El problema de la igualdad racial, como aspecto del problema general de la igualdad, es central en toda democracia, tanto a escala nacional como a escala supranacional: las relaciones entre los hombres y entre los pueblos han de establecerse sobre la base de la igualdad racial: no caben discriminaciones racistas en un sistema que pretenda ser democrático, es decir, en un sistema que pretenda basarse en la igualdad.

Todas estas consideraciones vienen sugeridas a propósito de los recientes y dolorosos conflictos raciales provocados en los Estados Unidos: frente a los racistas, a los reaccionarios de la «John Birch Society» o del grotesco Ku-Klux-Klan y anacronismos similares, el presidente Kennedy, y con él la parte más sana, y también más numerosa, de la sociedad americana se pronuncia, con claro sentido democrático, por el definitivo fin de todas las discriminaciones raciales, de todas las desigualdades humanas basadas en el color de la piel o en la pertenencia a determinados grupos étnicos. El mito racista es otro mito irracional más: un mito que va contra la igualdad, contra la democracia y contra la dignidad del hombre.

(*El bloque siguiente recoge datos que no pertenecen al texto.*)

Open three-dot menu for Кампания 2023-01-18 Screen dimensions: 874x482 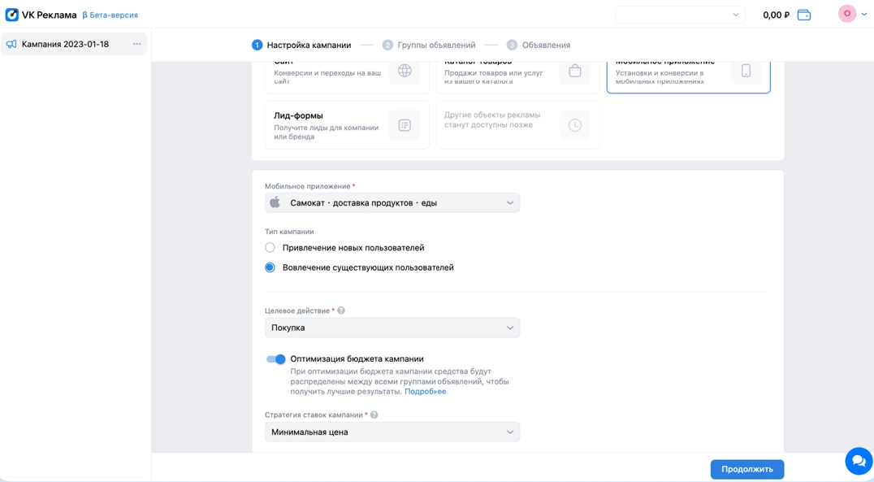(x=136, y=44)
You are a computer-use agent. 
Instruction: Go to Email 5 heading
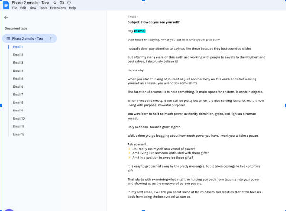tap(18, 79)
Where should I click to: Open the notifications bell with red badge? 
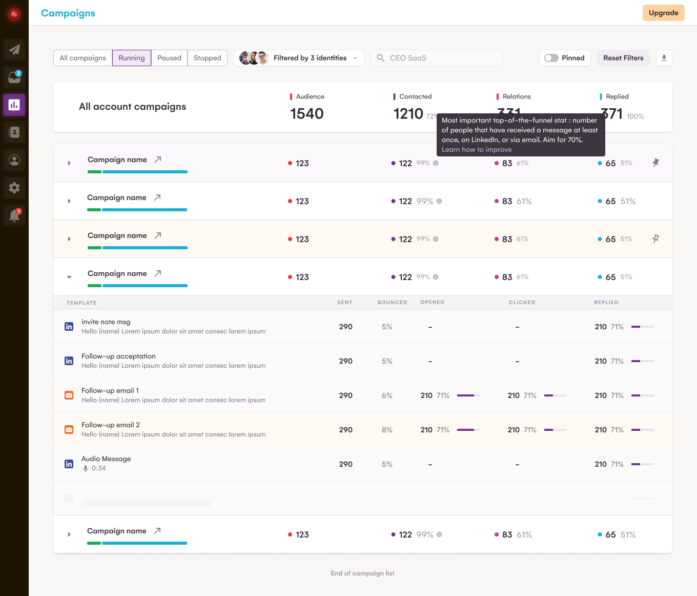click(x=14, y=215)
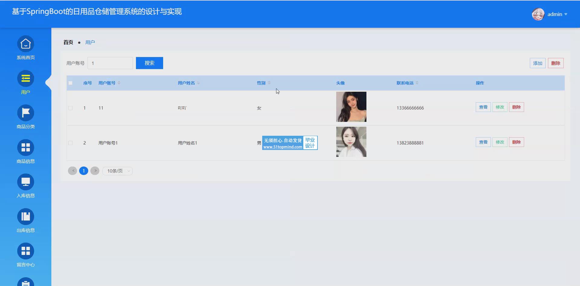Open the 系统首页 home icon
Screen dimensions: 580x286
[26, 44]
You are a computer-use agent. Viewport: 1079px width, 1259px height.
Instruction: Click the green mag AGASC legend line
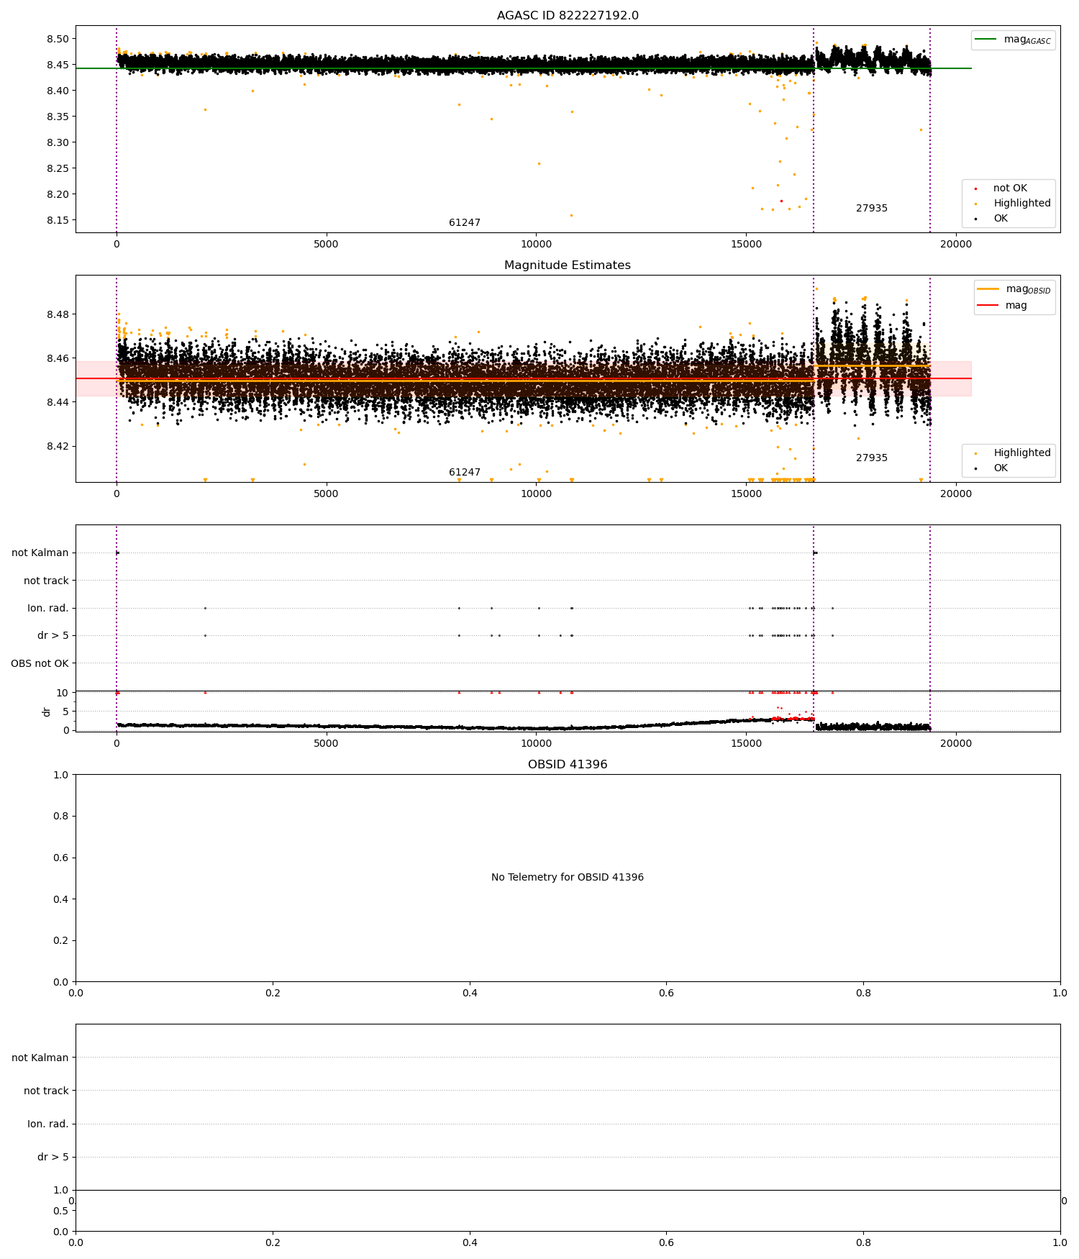click(986, 39)
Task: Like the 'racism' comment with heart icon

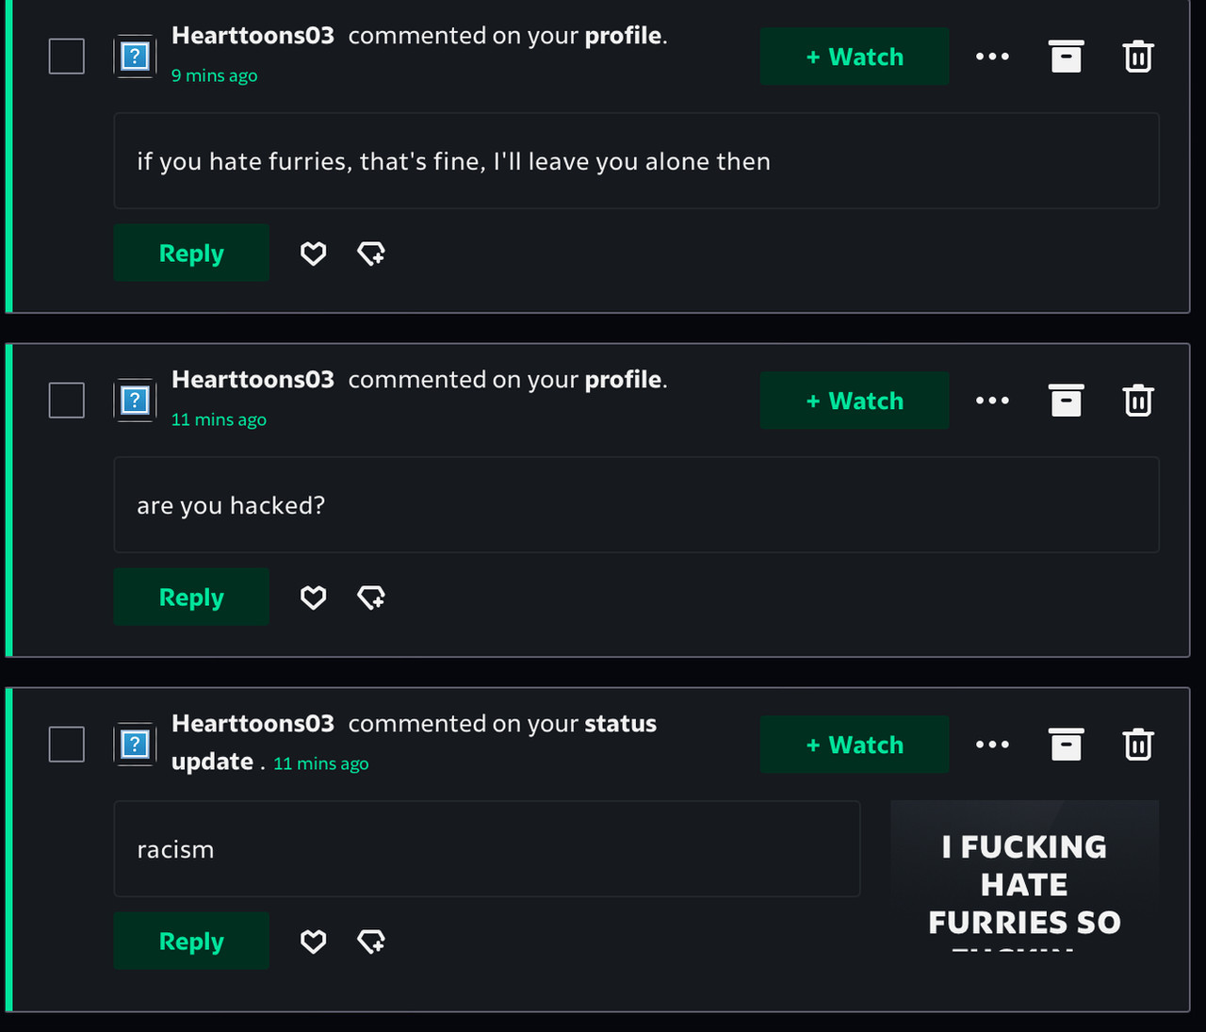Action: (x=313, y=941)
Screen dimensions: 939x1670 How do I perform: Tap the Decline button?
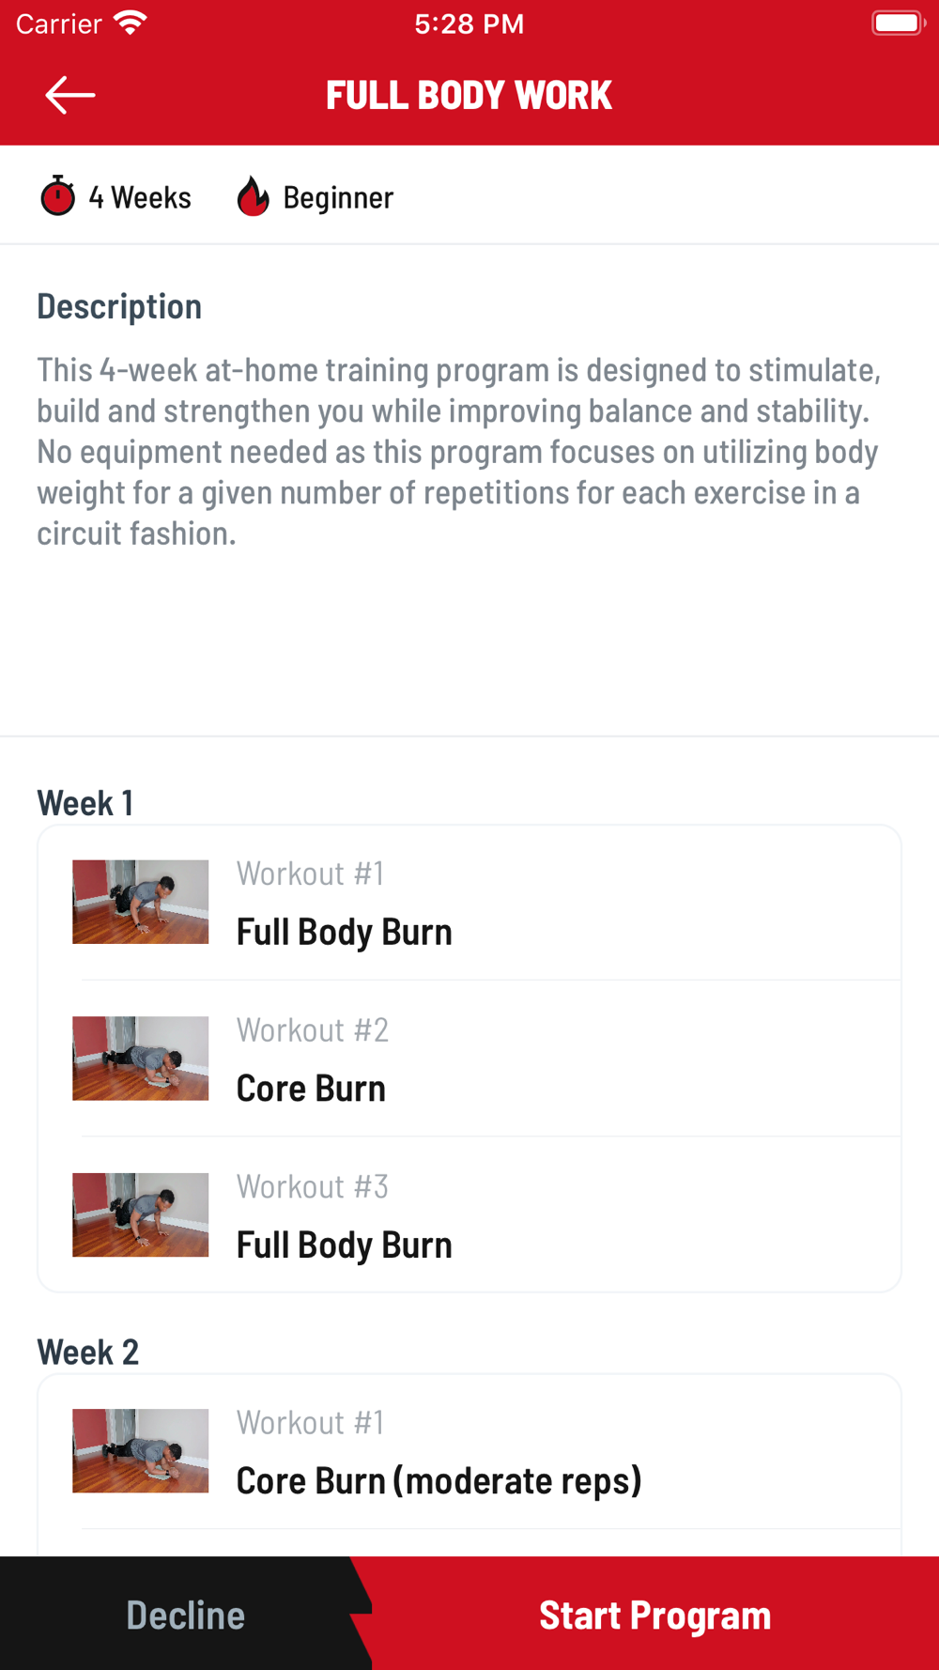coord(186,1614)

El problema racial muestra en sus posibilidades de solución el sentido profundo y humano de la concepción democrática: la democracia significa, es cierto, la institucionalización legal, administrativa y económica de la libertad y de la igualdad: sin dicha institucionalización no hay democracia. Pero ésta es, diríamos, su «cara externa»: la democracia, la posibilidad para que la democracia subsista, se fortalezca y se perfeccione, exige como «cara interna», como fondo, una fe en la democracia, unas creencias democráticas basadas en un respeto y en un amor a la persona humana. Y esta faceta interna, creencial, humana –los cristianos podrán decir también cristiana– de la democracia cobra especial relieve en la cuestión difícil de la igualdad racial: el problema racial ha de resolverse con leyes, pero también con conciencia de la igualdad entre todos los hombres, con respeto y amor hacia la persona humana, cualquiera que sea su origen étnico, su credo religioso o su caracterización política.

Pero sería erróneo olvidar que en el fondo del problema racial hay también planteado un problema social y económico, muchas veces a escala internacional: el odio al negro, es el odio del oligarca al inferior que, cobrada conciencia de su alienación y de su fuerza, comienza a hacerse molesto y peligroso. Si los Estados Unidos no resuelven su problema racial de una forma justa, humana y democrática, la democracia americana habrá mostrado, una vez más, sus contradicciones internas y su ineficacia para una política de paz y de igualdad entre los hombres. Todo el mundo civilizado está contra esos fanáticos racistas y contra sus ataques a todo lo que estorba sus anacrónicos proyectos, ataques, como ha ocurrido recientemente, tanto al presidente Kennedy –«el meteco católico», le denominan– como al Papa, a los judíos o a los comunistas, indistintamente.